I suspect that July 2012 will go down in Syrian history as the
second major turning point of the ongoing campaign by Syrians and friends abroad
to remove the Assad regime. The first turning point was in May 2011 when the
tortured and mutilated body of 13-year-old Hamza Khatib was returned to his
family in southern Syria, after 13 days of captivity in government hands. That
shocking display of state cruelty against a child, meant to intimidate and
terrorize citizens so as to wind down their young uprising, backfired on the
regime. Instead it sparked the first major expansion of the uprisings into a
truly nationwide dynamic, revealed to all the savage tactics the regime was
willing to use even against its own children, and hastened the growth of
anti-regime efforts. The combination this week of the rebels' probing attacks in
Damascus and the government's use of tank fire in response is likely to have a
similar effect.

This is not only because of the symbolism of the regime's dual
vulnerability and viciousness in its own capital, but also because the fighting
in Damascus is part and parcel of developments on the three fronts -- domestic,
regional and international -- that matter for the regime's ability to remain in
power.

Internally, the insurgent movement started probing the government's
will and capabilities in the capital, sending a message to the state and the
citizenry alike that the regime is increasingly vulnerable, and the insurgents
are increasingly able to organize and carry out such bold attacks. The aim is
not to launch a full-scale urban war, but to continue to demoralize the regime's
supporters and to gain adherents to the rebels' cause. Government tank fire
against civilian neighborhoods in Damascus is likely to accelerate both aims.

The regime can no longer maintain the line that everything is calm
in Damascus where the people fully support the government of President Bashar
Assad. It is clear from many recent small demonstrations, and now from the
organized attacks, that support for the anti-regime insurgents exists inside the
capital. It will only manifest itself more overtly once this threshold of
military confrontations in the city has been crossed.

Regionally, the Moroccan government's expulsion of the Syrian
ambassador, followed by the reciprocal expulsion of Rabat's envoy in Damascus,
is another small sign of the continuing isolation of Syria in the Middle East.
The Moroccan move in itself is not a game-changer, but it continues the steady
deterioration of Damascus' position in the region, where most countries are now
backing efforts to remove the Assad regime and seek a transition to a more
legitimate and humane form of government.

The strong and sustained Arab political offensive against the Assad
regime has always been one of the key pillars of support for the insurgents who
want to remove Assad and his clan from power. An early decisive diplomatic
moment in this saga was when the Arab League last November suspended Syrian
membership and called for sanctions if Damascus did not respond to the Arab
League peace plan. Arab support for the opposition has only increased steadily
since then, including arming and funding the Free Syrian Army that coordinates
many of the armed resistance groups in Syria.

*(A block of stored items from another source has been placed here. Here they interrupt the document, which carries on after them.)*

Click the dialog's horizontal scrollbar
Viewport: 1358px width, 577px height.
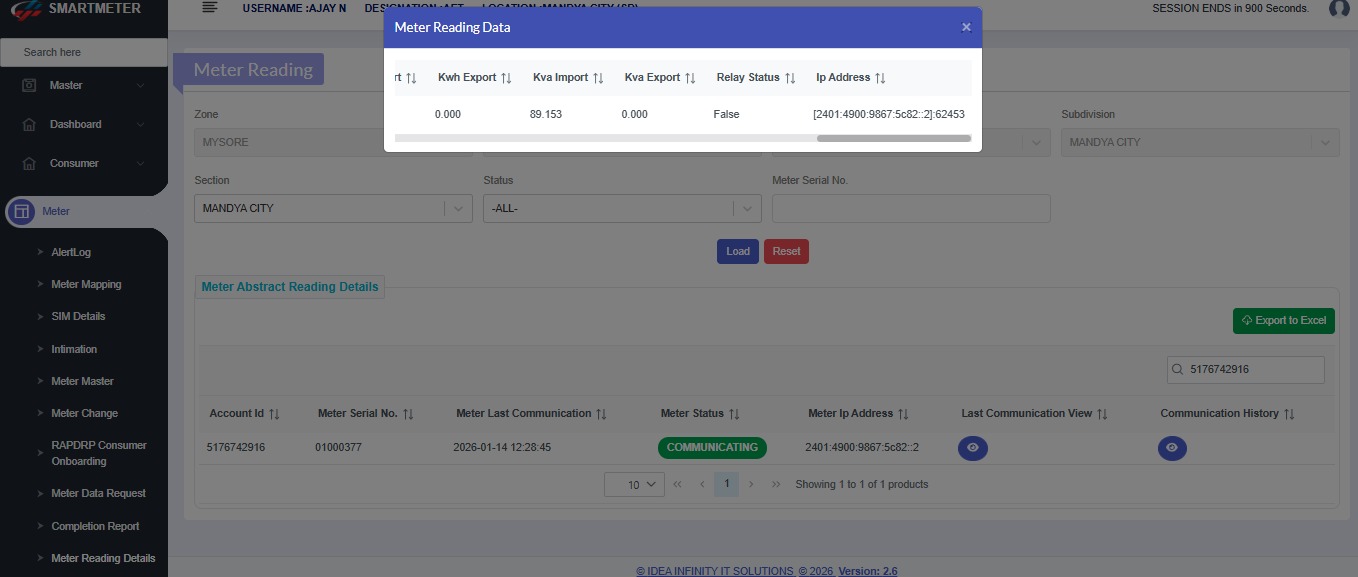(x=893, y=138)
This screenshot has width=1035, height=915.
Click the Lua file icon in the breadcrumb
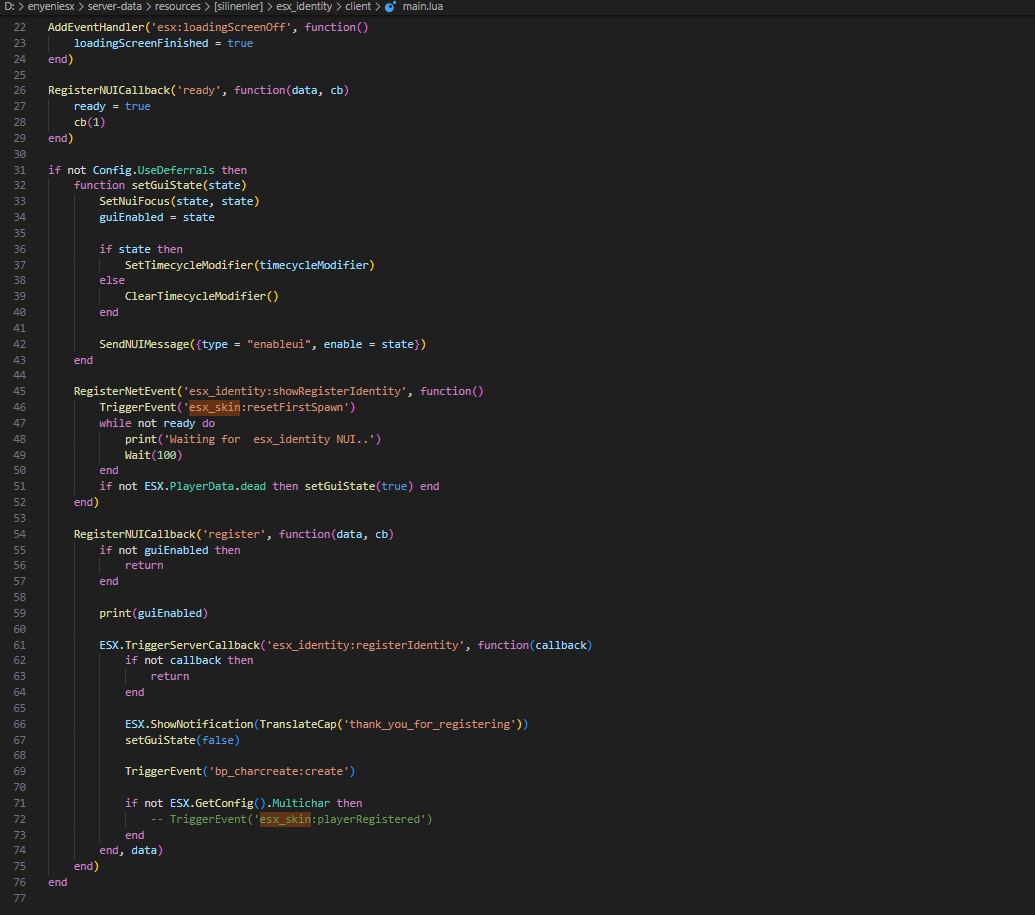390,7
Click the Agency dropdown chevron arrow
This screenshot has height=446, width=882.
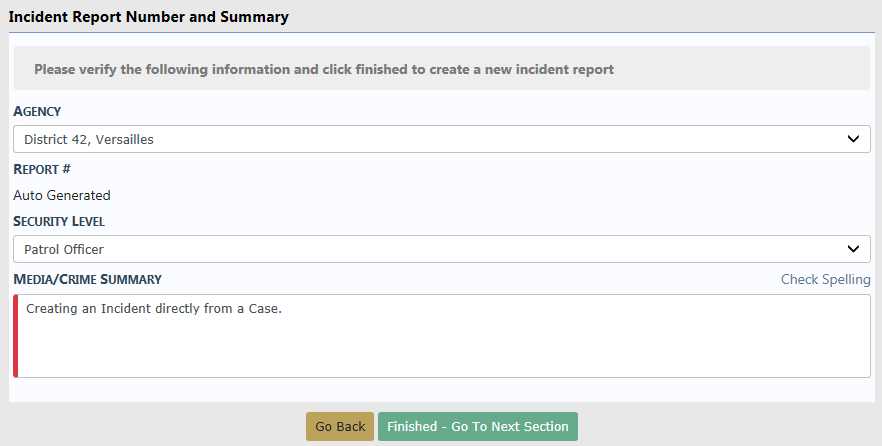tap(853, 139)
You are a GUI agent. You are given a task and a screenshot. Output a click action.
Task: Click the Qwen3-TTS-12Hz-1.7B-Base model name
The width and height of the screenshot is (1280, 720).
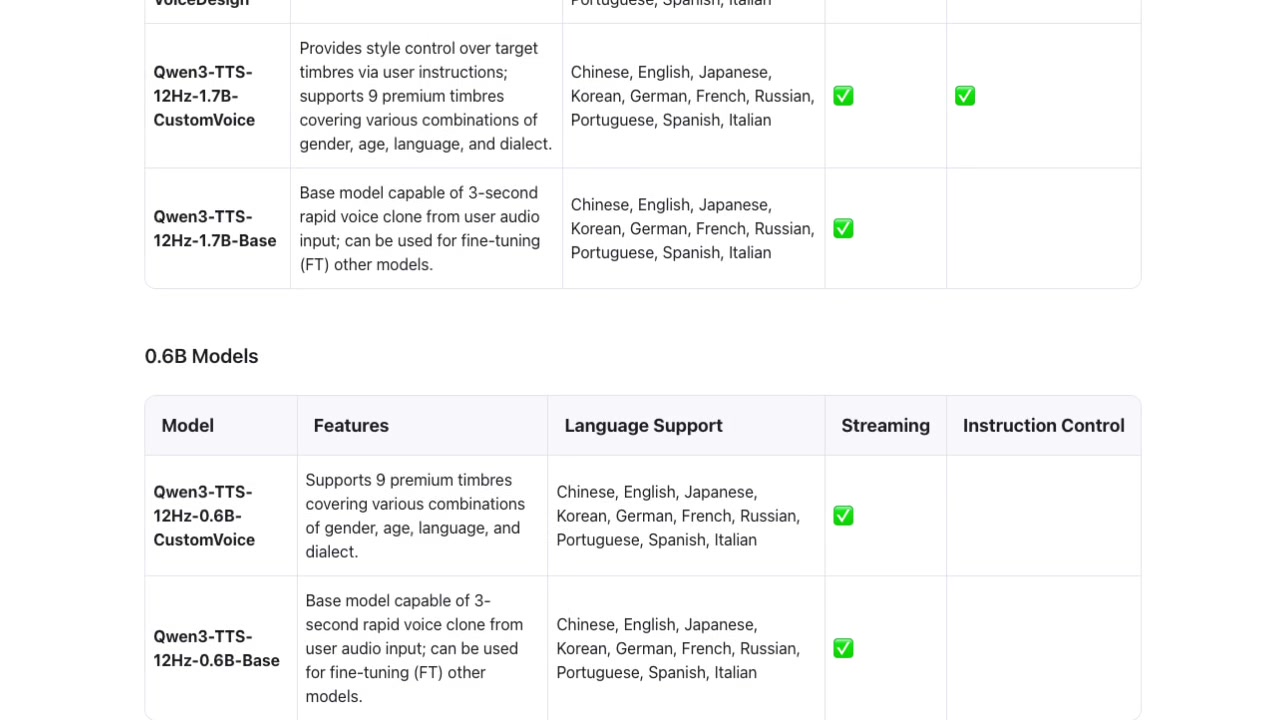(x=216, y=229)
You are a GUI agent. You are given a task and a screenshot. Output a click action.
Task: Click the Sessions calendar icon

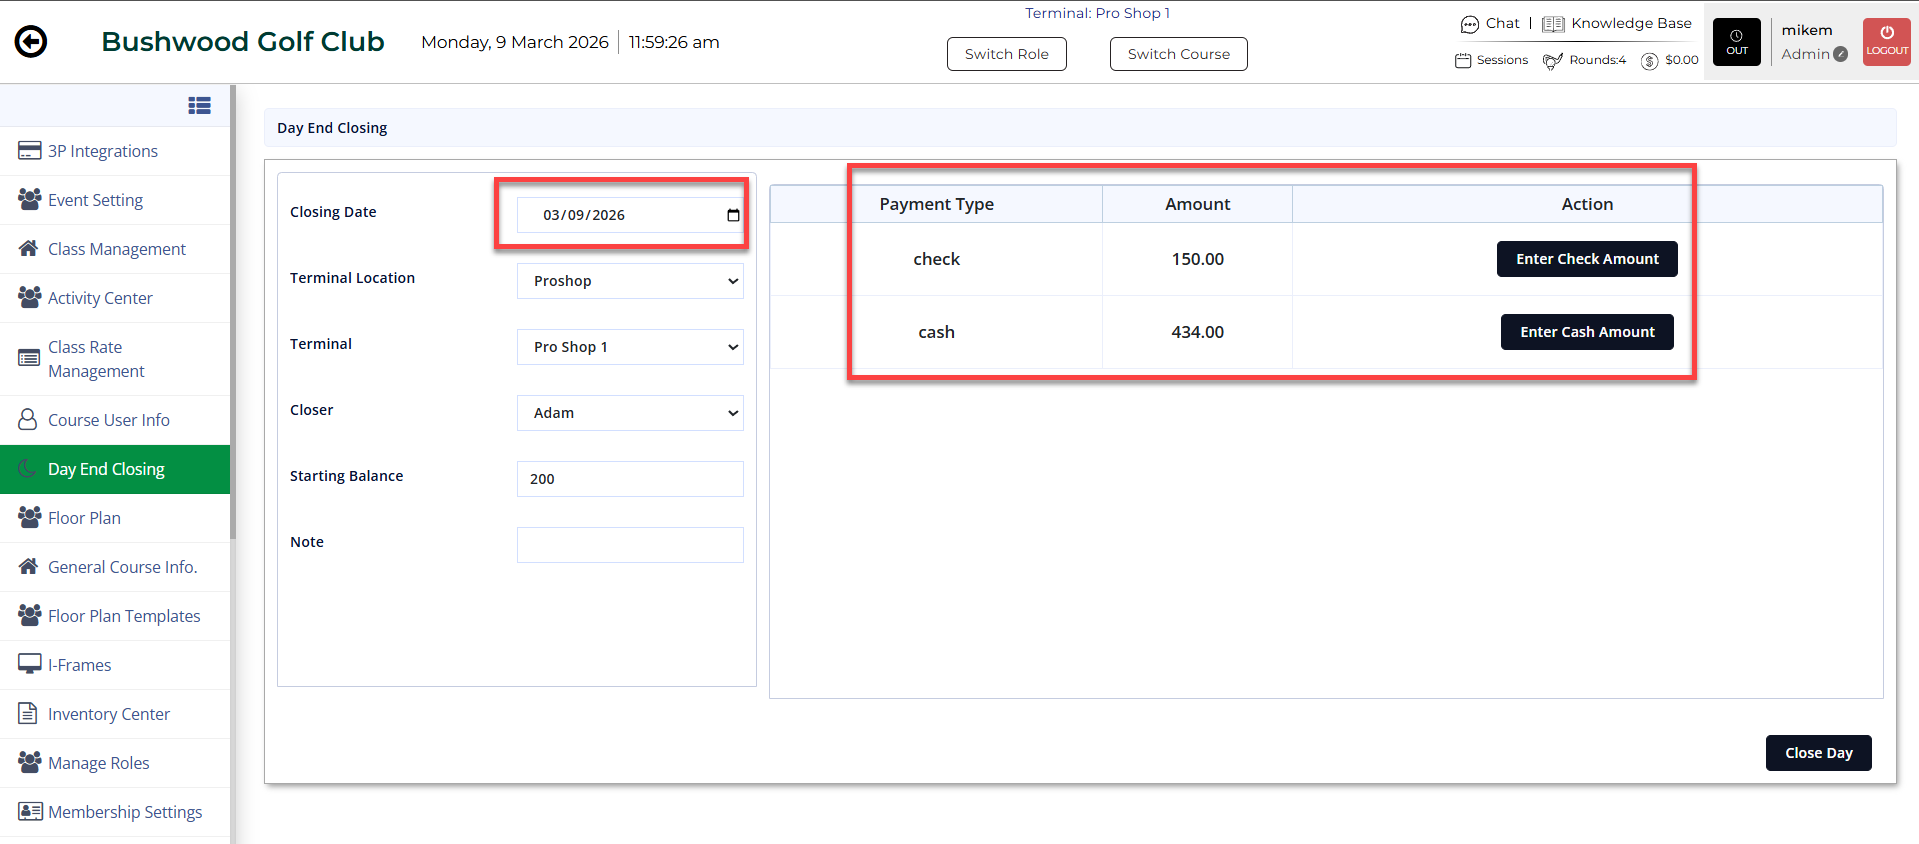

Internationally, Syria faces mounting pressures from the United
Nations Security Council, with the latest American- and British-led moves this
week seeking to pass a resolution that would place the stalled Kofi Annan plan
for a political transition in Syria under Chapter Seven of the UN Charter, which
provides much more muscle for those who want to lean harder on Syria. Russian
and Iranian moves to support the Assad regime appear increasingly defensive and
listless. The Russians accusing the Western powers of using blackmail against it
in the UN is like Madonna accusing Lady Gaga of wearing inappropriately
revealing clothing; and the Iranian offer to speak to Syrian opposition leaders
about a dialogue with the Assad regime is a sign of other-worldly fantasies in
Tehran more than anything else.

The cumulative consequence of these and other developments --
notably several senior defections, and the Syrian opposition's ability to
control patches of territory inside the country -- represents another pivotal
moment in Syria. International diplomatic efforts to resolve the conflict have
reached a dead end. The armed opposition has reached the point where it can
harass and provoke the regime virtually at will across the country. The
integrity of the regime's core strengths have started to fray at the edges.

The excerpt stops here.